Directions for this task: Beginning at the line that contains "At what coordinates should I click to accomplish: Add", write out every line down to the end of the records, with both ends kept and nothing added.

Dataset entries:
%%

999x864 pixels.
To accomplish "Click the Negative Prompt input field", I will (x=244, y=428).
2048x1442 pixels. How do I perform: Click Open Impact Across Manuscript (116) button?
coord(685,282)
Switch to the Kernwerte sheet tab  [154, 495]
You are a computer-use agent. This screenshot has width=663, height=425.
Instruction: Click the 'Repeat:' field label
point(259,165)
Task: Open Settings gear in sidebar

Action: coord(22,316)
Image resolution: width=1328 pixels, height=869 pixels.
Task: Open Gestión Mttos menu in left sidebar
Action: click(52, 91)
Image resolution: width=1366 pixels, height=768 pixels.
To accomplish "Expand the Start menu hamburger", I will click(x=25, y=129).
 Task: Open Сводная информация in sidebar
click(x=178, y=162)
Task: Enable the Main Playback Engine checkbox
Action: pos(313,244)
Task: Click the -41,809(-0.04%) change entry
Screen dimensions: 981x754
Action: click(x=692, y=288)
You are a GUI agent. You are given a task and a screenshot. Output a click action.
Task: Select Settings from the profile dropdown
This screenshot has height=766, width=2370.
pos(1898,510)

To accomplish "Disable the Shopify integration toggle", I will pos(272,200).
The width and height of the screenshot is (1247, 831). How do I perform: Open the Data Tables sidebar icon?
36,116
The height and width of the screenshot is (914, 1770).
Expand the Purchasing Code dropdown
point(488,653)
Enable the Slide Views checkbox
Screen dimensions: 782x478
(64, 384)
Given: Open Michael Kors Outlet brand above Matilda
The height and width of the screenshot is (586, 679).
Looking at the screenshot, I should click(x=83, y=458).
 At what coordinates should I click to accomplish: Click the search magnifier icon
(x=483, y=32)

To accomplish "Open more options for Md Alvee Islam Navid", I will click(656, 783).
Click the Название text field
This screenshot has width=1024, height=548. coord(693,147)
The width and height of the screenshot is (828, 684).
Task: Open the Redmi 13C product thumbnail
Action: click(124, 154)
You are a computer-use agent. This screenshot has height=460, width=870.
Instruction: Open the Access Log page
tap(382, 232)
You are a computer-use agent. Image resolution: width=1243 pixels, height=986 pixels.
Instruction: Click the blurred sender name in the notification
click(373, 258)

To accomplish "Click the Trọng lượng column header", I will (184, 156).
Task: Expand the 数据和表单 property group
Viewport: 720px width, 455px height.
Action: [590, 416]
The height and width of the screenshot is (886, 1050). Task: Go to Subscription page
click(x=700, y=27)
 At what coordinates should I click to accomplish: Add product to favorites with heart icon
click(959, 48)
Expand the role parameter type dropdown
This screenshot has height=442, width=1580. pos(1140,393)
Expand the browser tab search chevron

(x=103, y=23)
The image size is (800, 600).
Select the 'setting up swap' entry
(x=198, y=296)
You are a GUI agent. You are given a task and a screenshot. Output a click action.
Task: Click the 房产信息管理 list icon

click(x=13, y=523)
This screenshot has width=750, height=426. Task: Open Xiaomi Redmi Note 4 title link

%%

Solution below:
 At what coordinates should I click to accomplish: Add product to favorites with heart icon
click(959, 48)
Expand the role parameter type dropdown
This screenshot has height=442, width=1580. pos(1140,393)
Expand the browser tab search chevron

(x=103, y=23)
The image size is (800, 600).
Select the 'setting up swap' entry
(x=198, y=296)
You are a GUI agent. You are given a task and a screenshot. Output a click action.
Task: Click the 房产信息管理 list icon

click(x=13, y=523)
This screenshot has width=750, height=426. Task: Open Xiaomi Redmi Note 4 title link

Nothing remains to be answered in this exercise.